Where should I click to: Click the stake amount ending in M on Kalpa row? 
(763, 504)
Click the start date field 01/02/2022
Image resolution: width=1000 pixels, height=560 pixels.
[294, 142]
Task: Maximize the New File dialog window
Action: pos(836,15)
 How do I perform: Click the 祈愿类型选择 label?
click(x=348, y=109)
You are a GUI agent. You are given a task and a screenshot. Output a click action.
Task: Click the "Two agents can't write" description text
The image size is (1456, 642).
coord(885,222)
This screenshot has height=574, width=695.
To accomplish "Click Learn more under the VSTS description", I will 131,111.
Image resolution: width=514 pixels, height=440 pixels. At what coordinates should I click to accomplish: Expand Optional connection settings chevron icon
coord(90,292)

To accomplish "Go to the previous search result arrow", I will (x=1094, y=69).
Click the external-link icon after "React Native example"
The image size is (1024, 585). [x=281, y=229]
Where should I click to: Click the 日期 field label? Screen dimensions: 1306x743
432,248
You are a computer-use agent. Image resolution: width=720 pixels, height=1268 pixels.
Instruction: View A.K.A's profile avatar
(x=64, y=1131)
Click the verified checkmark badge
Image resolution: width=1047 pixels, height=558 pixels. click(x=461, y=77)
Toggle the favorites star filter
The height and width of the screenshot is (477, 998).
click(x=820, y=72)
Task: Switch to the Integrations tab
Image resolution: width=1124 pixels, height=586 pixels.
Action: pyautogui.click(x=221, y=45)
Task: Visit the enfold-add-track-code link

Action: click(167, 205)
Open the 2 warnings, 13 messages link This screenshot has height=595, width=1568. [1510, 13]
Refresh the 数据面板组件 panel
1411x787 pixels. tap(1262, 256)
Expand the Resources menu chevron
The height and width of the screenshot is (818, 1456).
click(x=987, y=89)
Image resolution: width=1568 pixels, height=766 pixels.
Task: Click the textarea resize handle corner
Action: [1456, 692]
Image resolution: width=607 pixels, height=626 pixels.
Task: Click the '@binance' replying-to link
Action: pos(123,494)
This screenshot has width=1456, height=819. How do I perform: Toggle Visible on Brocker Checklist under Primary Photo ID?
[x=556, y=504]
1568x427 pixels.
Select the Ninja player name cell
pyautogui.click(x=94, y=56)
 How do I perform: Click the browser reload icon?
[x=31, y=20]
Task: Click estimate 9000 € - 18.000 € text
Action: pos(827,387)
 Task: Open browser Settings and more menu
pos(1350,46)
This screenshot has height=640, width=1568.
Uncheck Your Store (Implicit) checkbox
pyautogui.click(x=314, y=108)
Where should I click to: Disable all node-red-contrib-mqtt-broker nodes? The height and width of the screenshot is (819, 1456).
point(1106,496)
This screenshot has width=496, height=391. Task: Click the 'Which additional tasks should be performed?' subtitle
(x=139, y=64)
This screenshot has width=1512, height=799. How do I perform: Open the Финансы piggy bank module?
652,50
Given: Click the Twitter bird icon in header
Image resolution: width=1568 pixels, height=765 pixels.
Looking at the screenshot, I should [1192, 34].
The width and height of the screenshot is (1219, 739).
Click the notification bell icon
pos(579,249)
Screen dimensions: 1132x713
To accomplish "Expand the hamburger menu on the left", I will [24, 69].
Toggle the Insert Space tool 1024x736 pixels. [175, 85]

○ ○ ○ ○

Spot the lines above that mention "description" and copy them.

**Task solution**
Task: Click the "Two agents can't write" description text
To accomplish "Click Learn more under the VSTS description", I will 131,111.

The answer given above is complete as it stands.